**引用文:**
^^^^^^^^

本棚から画集を引っ張り出して、改めて大判の図版で『宿雪』を眺めてみることにした。この作品に描かれているのは節くれだった老木でも圧倒するような大木でもなくて、細長い数本の若木だ。その幹の縦長の線と銀白色の雪原に開けられた「根開け」のへこみがリズミカルである。灰褐色の木々に混じって黄緑色やオレンジ色の木も描かれていて、画面に軽さと晴朗な感じを与えている。細い枝は雪の重みを受けてたわんでいるが、やがて若々しい力で跳ねのけて新緑を茂らせるだろう。

一切諸樹 上中下等 
称其大小 各得成長 根茎枝葉 華果光色
一雨所及 皆得鮮沢

一切の諸樹 上中下等しく
その大小に称えて 各成長することを得
根茎枝葉 華果光色
一雨の及ぼす所 皆鮮沢することを得
                (「妙法蓮華経薬草喩品第五」 より)

作者の小野竹喬(1889~1979)はこの作品を77歳の時に描いた。四季折々に表情を変える木を飽かず眺めて暮らしながら、いつも自然に身を置いて描き続けたという。中でも『宿雪』は穏やかながらも若木の姿の清々しさや生命の蠢きが満ちていて、観るものに生きていく勇気を与えてくれる。

葉を落とした木でなければ表せない美しさがある。いつの日かこの作品の前に立つことがささやかな希望となった。

^^^^^^^^

**課題概要 1:** 下の一覧から、「Given」という語を含む行をすべて抜き出してください。

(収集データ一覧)
^^^^^^^^

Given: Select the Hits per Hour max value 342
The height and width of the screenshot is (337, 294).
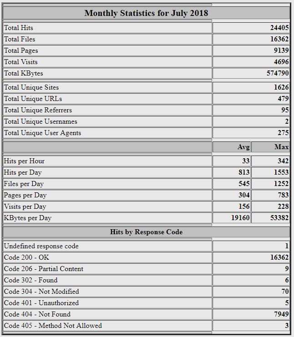Looking at the screenshot, I should pyautogui.click(x=283, y=161).
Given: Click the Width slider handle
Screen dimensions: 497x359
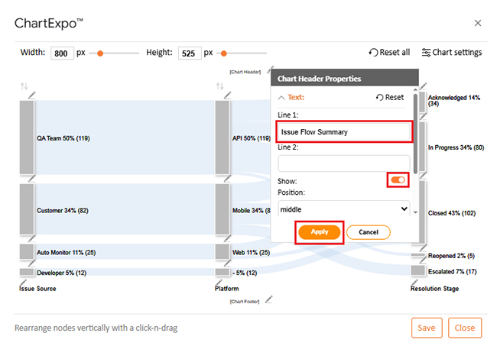Looking at the screenshot, I should pyautogui.click(x=101, y=53).
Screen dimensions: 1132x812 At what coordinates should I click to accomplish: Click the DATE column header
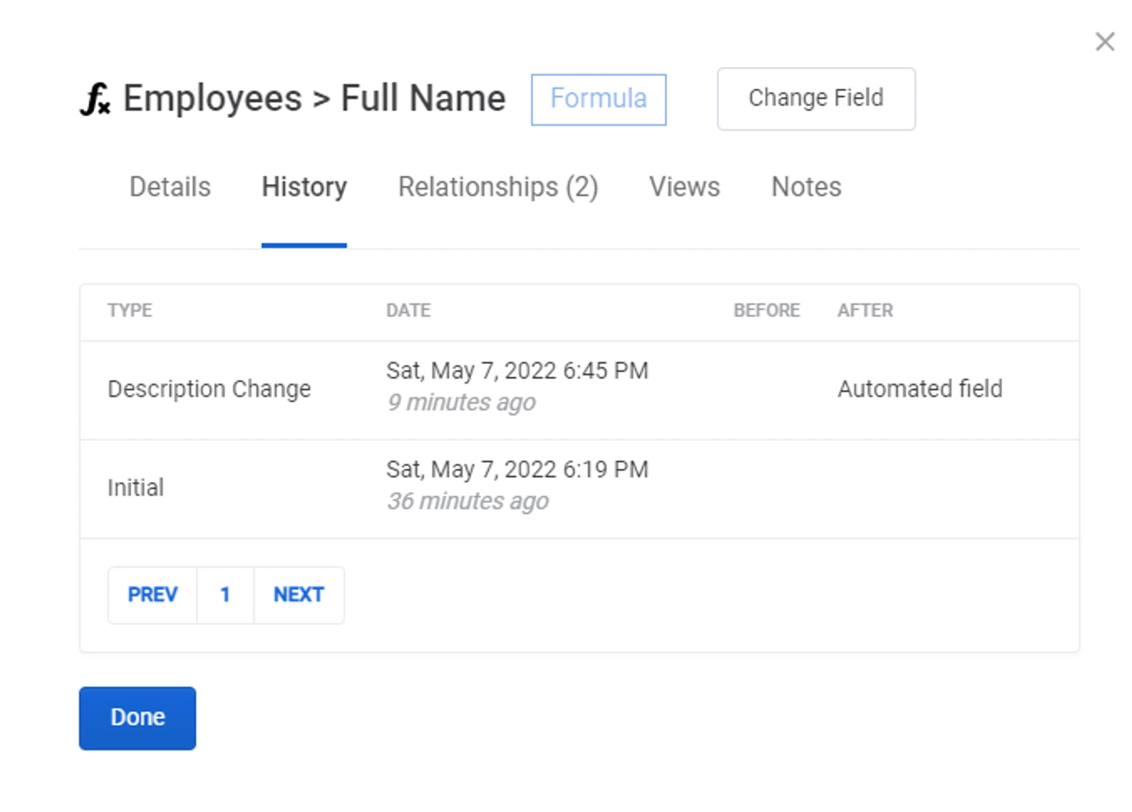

^^^^^^^^

**課題概要 2:** 上の引用文によれば、小野竹喬が『宿雪』を描いたのは何歳の時ですか。

**解答全文 1:**
Given: Select the Hits per Hour max value 342
Given: Click the Width slider handle

**解答全文 2:** 77歳の時です。